• **WHAT THE TASK REQUIRES**
Retype, exactly as written, every line from the one containing "Task: Click the 收藏夹 favorites star icon" through the last line of the records below, both included; skip the pictures.

(Saved entries)
::::::

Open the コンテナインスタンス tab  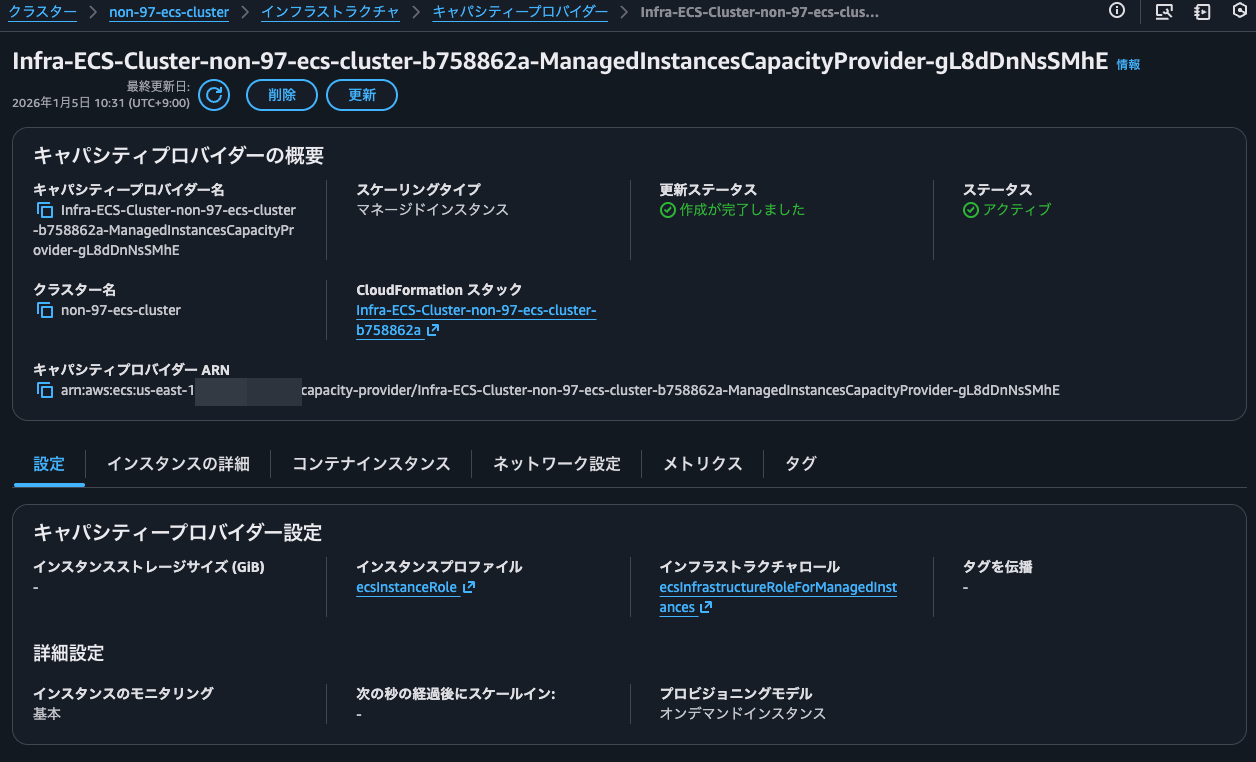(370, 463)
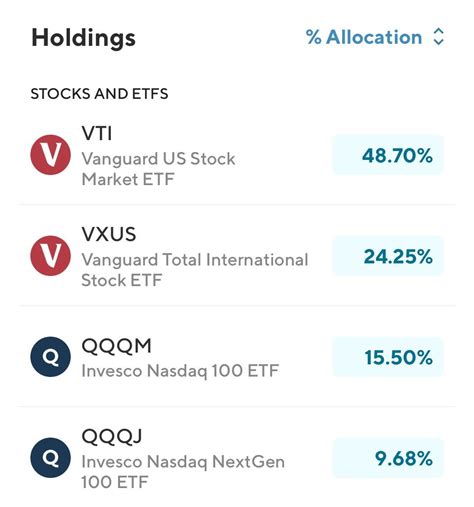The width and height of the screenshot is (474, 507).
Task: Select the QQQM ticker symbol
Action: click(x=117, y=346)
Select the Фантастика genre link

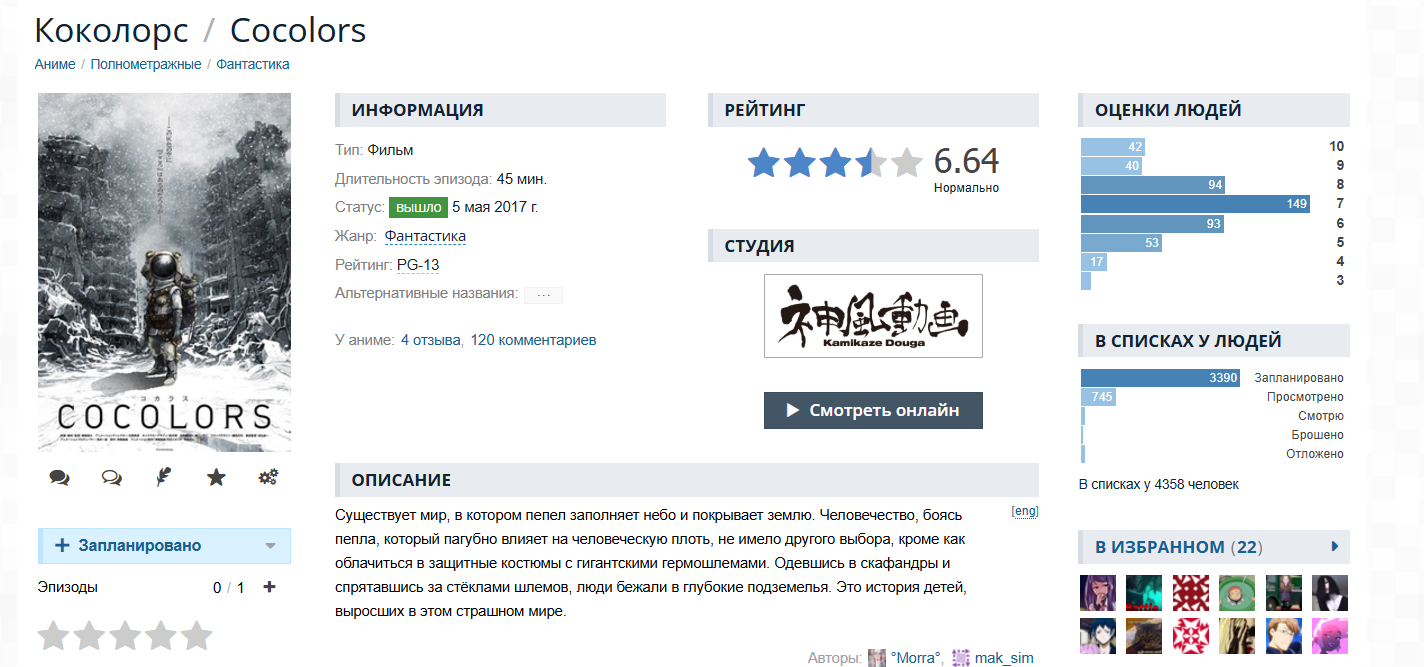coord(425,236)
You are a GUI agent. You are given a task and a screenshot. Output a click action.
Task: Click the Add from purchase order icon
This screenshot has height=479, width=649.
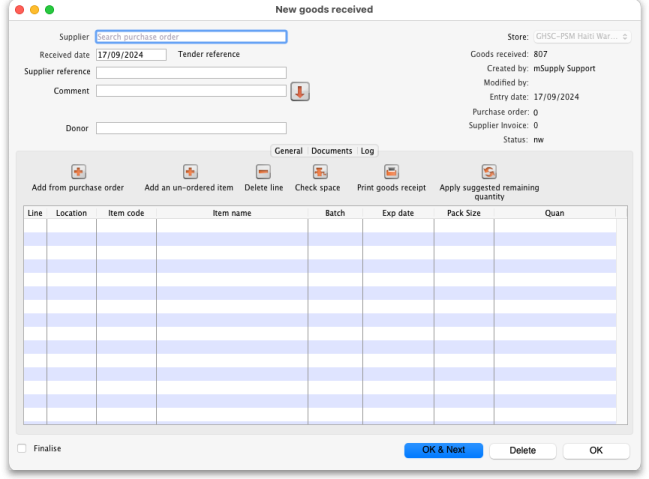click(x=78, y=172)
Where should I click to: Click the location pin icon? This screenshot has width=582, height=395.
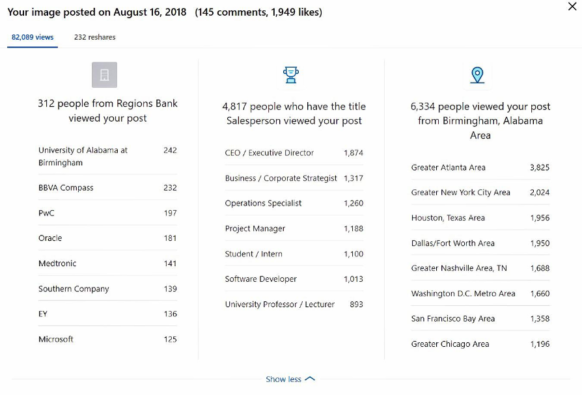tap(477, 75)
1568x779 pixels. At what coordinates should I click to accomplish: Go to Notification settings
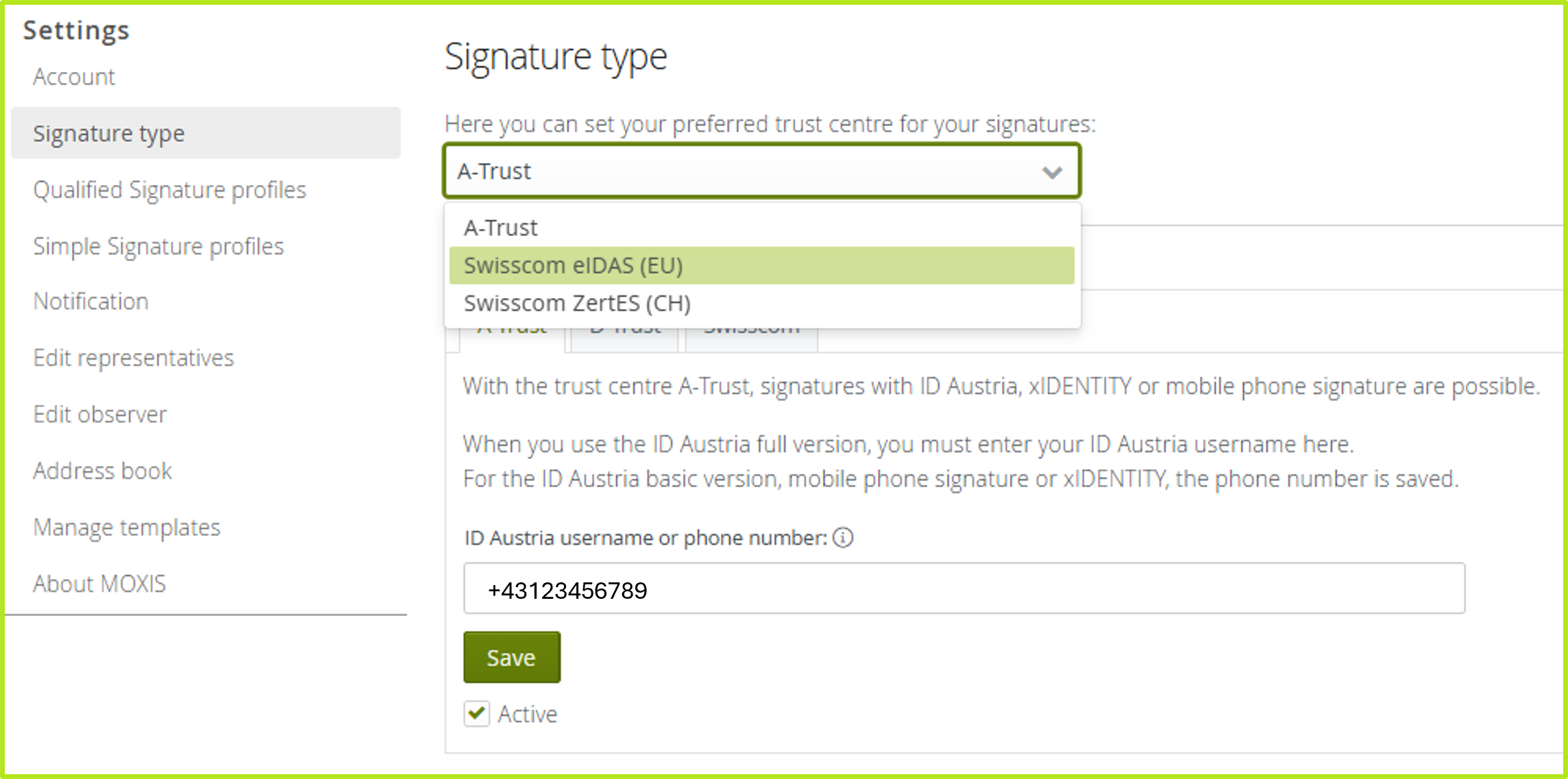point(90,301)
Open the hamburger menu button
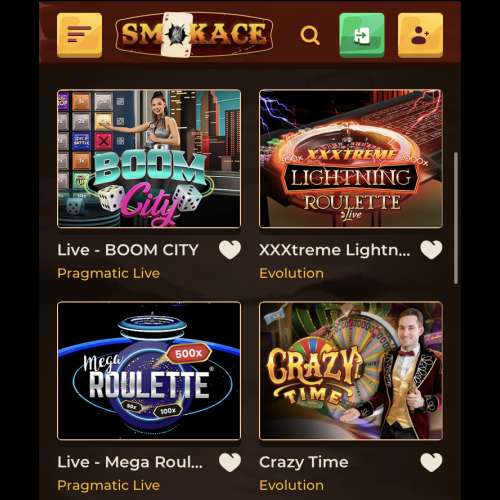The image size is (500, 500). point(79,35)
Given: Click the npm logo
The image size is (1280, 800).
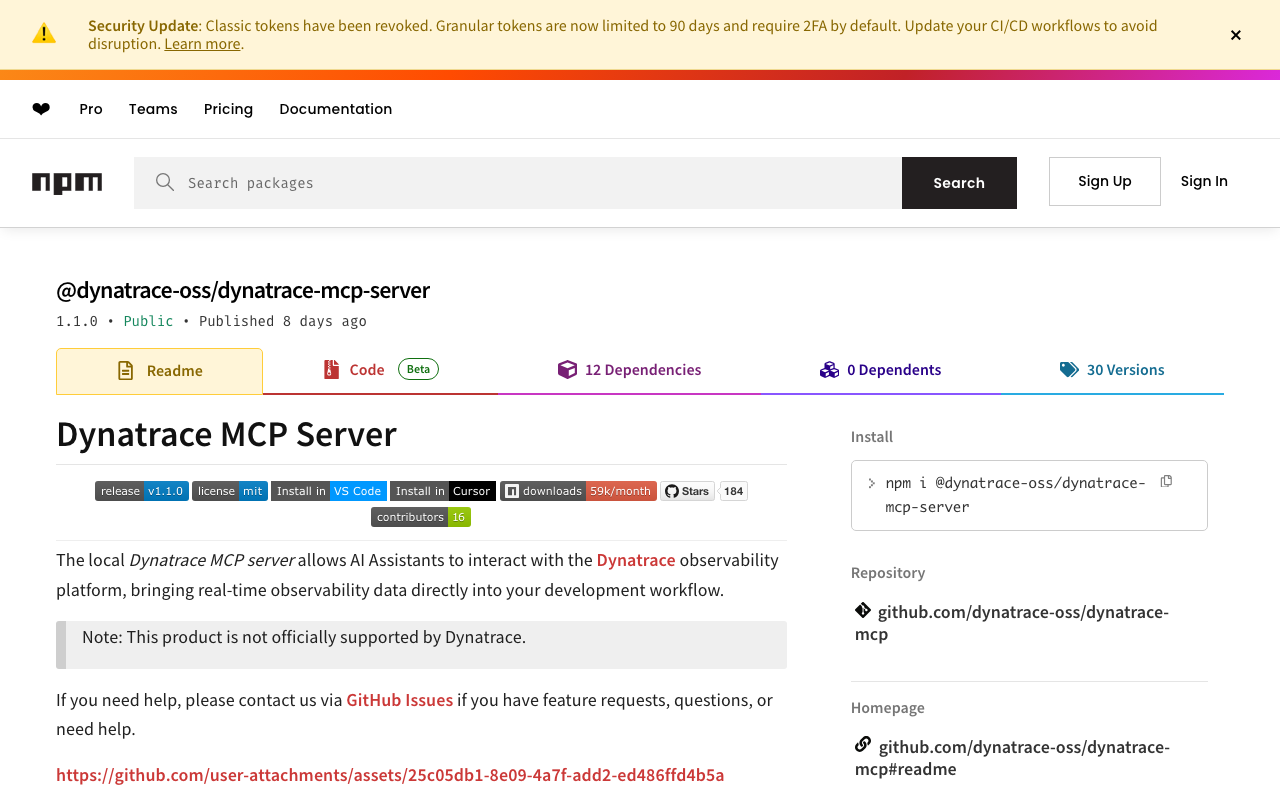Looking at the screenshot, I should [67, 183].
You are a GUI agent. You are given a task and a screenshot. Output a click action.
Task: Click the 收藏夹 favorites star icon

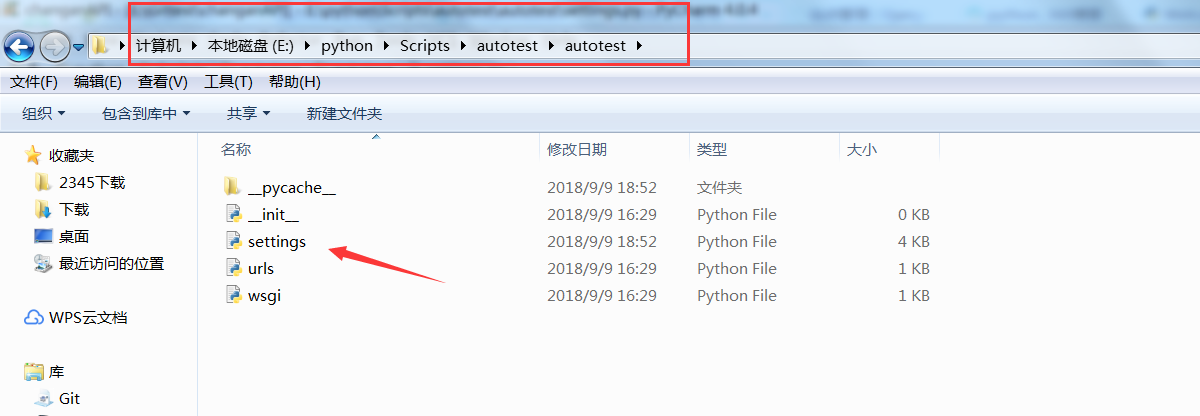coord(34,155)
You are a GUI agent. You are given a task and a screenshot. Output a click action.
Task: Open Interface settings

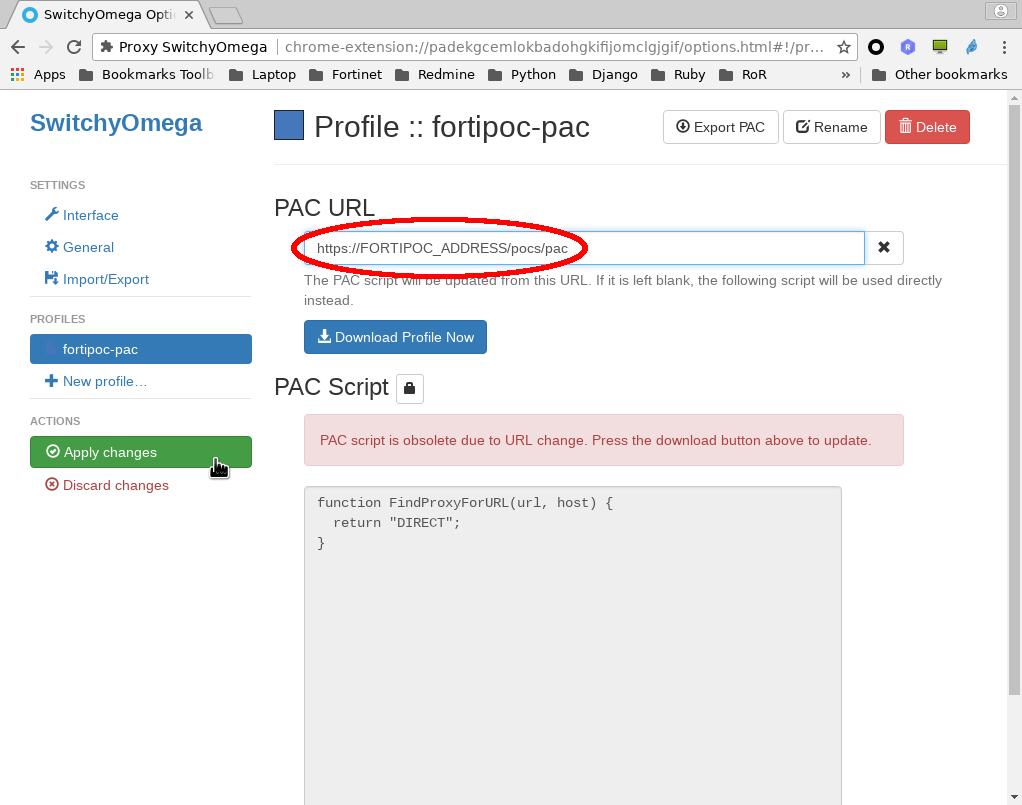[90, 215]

::::::

• **OUTPUT FOR THIS EXERCISE**
Task: Click the 收藏夹 favorites star icon

coord(34,155)
You are a GUI agent. You are given a task and a screenshot. Output a click action.
Task: Open Interface settings

[90, 215]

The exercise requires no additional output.